I'm not sure the best way to specify dependencies using Poetry to give our users the best Mack download experience. Thoughts?

squerez commented 1 year ago

I am not sure what would be the correct way, but maybe we could apply something like:

[tool.poetry.extras]
delta2.2-spark3.3 = ["delta-spark^2.2.0", "pyspark^3.3.1"]
delta2.1-spark3.3 = ["delta-spark^2.1.1", "pyspark^3.3.1"]

and then the user would just need to run poetry update; poetry install -E delta2.1-spark3.3 to install desired dependencies.

One of the pitfalls would be making sure that python3.9 works for all dependencies combinations and to create tests for each combination to make sure it works with the application code? What do you think?

I haven't given this idea a try yet, but looking at this issue gave me the impression that this could work.

MrPowers commented 1 year ago

@joao-fm-santos - this blog post has more context on the issue from a usability perspective.

Mack will typically be included as a dependency in other files. I'm not sure how we setup a Python project to correctly install a specific Delta Lake version based on the PySpark version that the user specified....

@danielbeach - FYI, we're looking into this issue.

@alexott - feel free to provide suggestions.

squerez commented 1 year ago

@MrPowers thanks for the blog post, really helpfull! Unless I understood the problem incorrectly, I believe adding extras would be a good way to solve this issue, as it allows users to use common poetry syntax to install dependencies, allowing to choose what version they prefer.

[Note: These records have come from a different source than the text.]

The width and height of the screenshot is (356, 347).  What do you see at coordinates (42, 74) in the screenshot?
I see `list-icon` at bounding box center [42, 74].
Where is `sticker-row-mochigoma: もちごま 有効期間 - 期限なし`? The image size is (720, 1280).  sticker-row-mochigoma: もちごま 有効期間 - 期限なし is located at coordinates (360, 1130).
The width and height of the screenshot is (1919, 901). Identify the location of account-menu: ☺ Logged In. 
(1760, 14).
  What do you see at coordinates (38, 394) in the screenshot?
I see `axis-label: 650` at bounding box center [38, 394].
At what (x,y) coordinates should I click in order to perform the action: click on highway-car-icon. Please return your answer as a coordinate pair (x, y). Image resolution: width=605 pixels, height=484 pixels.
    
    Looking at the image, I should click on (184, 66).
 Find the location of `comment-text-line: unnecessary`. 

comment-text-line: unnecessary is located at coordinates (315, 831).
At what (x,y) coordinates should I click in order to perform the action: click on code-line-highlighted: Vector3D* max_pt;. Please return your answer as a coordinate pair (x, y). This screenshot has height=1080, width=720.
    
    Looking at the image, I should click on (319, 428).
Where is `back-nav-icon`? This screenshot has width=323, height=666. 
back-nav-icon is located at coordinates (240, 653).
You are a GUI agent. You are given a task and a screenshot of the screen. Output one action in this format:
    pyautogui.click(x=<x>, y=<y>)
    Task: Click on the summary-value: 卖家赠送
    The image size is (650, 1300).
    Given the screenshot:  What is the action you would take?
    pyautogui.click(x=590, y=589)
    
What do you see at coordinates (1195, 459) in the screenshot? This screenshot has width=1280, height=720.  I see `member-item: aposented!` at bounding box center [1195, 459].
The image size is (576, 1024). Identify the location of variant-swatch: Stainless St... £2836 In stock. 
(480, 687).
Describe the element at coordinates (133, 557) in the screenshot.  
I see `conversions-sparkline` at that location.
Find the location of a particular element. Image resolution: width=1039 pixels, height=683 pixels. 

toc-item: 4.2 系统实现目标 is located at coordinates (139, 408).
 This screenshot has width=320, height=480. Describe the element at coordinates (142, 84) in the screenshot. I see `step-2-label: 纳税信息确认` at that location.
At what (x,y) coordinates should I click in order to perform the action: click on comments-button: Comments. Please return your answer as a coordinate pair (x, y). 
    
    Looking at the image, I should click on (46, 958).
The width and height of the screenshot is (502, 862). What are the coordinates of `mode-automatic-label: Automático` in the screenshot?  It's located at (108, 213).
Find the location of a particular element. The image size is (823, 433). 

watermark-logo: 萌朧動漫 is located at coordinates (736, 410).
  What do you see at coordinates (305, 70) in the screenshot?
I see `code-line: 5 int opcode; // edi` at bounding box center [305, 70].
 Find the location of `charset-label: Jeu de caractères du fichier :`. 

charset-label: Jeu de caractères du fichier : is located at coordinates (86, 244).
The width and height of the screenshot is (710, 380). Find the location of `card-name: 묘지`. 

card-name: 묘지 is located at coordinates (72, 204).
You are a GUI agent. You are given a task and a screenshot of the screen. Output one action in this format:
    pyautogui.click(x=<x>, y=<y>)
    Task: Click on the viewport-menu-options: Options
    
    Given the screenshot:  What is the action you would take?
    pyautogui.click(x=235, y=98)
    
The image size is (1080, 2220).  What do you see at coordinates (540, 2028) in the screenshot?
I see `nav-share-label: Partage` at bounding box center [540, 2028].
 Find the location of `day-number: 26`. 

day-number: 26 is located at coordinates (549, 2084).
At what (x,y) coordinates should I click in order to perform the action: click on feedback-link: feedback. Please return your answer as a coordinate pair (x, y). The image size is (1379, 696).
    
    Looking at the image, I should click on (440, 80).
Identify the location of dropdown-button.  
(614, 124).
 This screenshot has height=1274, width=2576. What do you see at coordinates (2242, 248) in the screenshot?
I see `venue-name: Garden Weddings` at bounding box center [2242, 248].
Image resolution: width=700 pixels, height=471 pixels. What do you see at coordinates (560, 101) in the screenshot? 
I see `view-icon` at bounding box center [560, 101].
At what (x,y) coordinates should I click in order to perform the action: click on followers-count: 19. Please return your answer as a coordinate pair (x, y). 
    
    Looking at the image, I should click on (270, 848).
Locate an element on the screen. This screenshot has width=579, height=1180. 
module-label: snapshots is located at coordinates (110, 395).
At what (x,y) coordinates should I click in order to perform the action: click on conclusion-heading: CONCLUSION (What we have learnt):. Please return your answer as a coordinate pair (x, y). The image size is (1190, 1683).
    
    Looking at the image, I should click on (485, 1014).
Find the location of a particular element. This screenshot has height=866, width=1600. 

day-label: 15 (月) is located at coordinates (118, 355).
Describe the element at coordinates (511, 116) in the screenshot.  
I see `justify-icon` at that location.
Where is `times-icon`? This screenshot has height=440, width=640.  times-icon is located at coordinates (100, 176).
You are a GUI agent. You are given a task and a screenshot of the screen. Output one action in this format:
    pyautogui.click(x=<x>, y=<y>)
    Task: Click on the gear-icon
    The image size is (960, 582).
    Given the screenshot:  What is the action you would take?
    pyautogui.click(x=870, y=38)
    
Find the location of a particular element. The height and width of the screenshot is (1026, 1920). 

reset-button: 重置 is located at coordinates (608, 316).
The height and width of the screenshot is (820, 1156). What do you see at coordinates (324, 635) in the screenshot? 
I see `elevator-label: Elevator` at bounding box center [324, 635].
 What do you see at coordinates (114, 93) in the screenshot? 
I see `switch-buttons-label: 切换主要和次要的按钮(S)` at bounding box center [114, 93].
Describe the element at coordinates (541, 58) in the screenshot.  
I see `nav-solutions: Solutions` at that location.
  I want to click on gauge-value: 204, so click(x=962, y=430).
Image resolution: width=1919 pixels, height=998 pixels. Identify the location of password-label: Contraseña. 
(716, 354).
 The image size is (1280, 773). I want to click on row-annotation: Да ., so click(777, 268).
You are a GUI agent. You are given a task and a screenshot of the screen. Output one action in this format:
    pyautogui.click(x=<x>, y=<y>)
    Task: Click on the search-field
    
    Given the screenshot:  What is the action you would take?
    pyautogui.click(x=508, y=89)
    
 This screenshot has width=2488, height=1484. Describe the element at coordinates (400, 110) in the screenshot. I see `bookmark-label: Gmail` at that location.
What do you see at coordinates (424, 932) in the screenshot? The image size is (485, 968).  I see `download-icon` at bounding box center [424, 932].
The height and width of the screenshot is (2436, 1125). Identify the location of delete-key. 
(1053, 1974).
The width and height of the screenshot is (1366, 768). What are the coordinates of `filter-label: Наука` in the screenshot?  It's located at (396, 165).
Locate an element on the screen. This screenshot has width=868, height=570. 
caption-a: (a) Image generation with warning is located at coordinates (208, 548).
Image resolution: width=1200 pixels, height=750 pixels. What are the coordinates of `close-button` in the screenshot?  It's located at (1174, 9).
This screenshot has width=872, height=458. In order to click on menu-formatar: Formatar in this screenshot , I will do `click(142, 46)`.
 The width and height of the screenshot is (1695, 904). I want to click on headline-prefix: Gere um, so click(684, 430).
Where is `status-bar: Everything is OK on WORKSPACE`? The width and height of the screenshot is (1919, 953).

For example, a user could:

[tool.poetry.dependencies]
mack= {version = "*", extras = ["delta2.2-spark3.3"]}

For the pip installation, I believe we would need to change setup.cfg to include extras like so.

I have not tried this, but let me know if I am missing the point here!

MrPowers commented 1 year ago

@joao-fm-santos - yea, extras could be the right way to solve this. I don't know.

We need a solution that will work in a variety of execution contexts:

One of my other projects uses a library called findspark. Is it possible we need a library like finddelta?